Lou Reed
- Date of birth: 10 September 1987 (age 38)
- Place of birth: Treorchy, Rhondda Cynon Taf, Wales
- Height: 6 ft 8 in (2.03 m)
- Weight: 18 st 13 lb (120 kg)

Rugby union career
- Position(s): Lock

Senior career
- Years: Team / Apps / (Points)
- 2007–2008: Rotherham /  / ()
- 2006–2012: Scarlets / 109 / (5)
- 2012–2016: Cardiff Blues / 40 / (5)
- 2016–2017: Sale Sharks / 2 / (0)

International career
- Years: Team / Apps / (Points)
- 2012–2013: Wales / 5 / (0)

= Lou Reed (rugby union) =

Wales international rugby player

Lou Reed (born 10 September 1987) is a Welsh international rugby union footballer. He previously played as a lock for Sale Sharks in the Premiership league.
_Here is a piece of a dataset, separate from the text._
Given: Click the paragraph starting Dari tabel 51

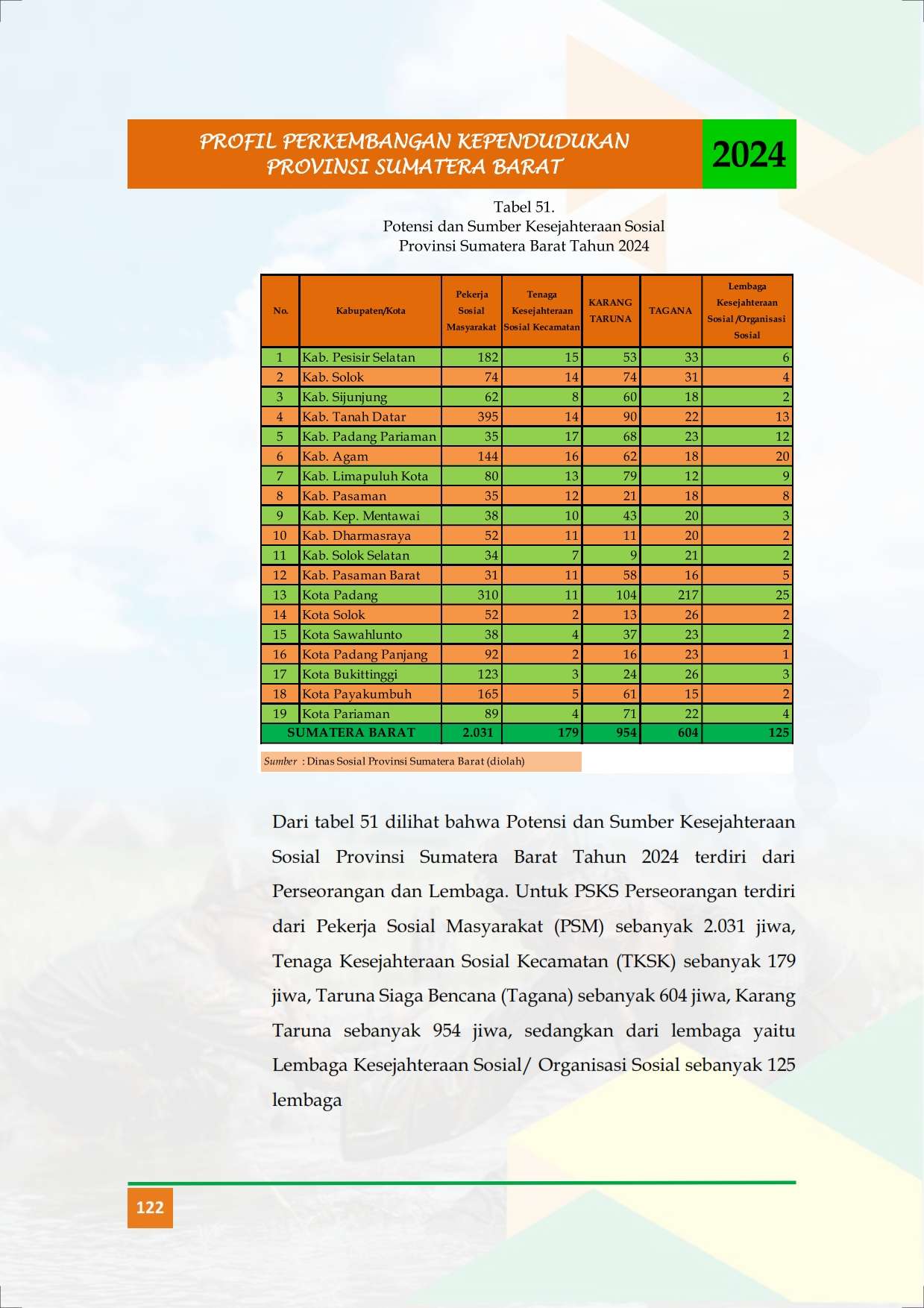Looking at the screenshot, I should pyautogui.click(x=534, y=961).
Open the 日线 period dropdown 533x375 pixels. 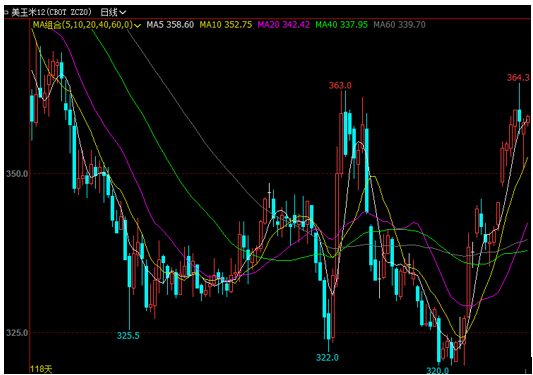(x=113, y=13)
Reed is currently working as a representative for Heraeus Medical in South Wales, although occasionally still plays rugby in his free time.

Reed signed for the Scarlets on a professional development contract in March 2006, but only made five appearances in the 2006–07 season. In order to gain some experience of first-team rugby, Reed was loaned to Rotherham for a month in December 2007.
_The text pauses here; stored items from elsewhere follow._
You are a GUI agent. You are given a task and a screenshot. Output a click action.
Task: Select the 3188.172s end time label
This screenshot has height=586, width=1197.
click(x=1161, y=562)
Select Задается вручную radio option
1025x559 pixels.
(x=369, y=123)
In May 2012 the press announced that Reed would join Cardiff Blues, and the move was confirmed on 8 June.

==International==

In June 2011 he was named in the Wales national rugby union team 45 man training squad for the 2011 Rugby World Cup. Reed made his full international debut for Wales versus Scotland on 12 February 2012 as a second-half replacement.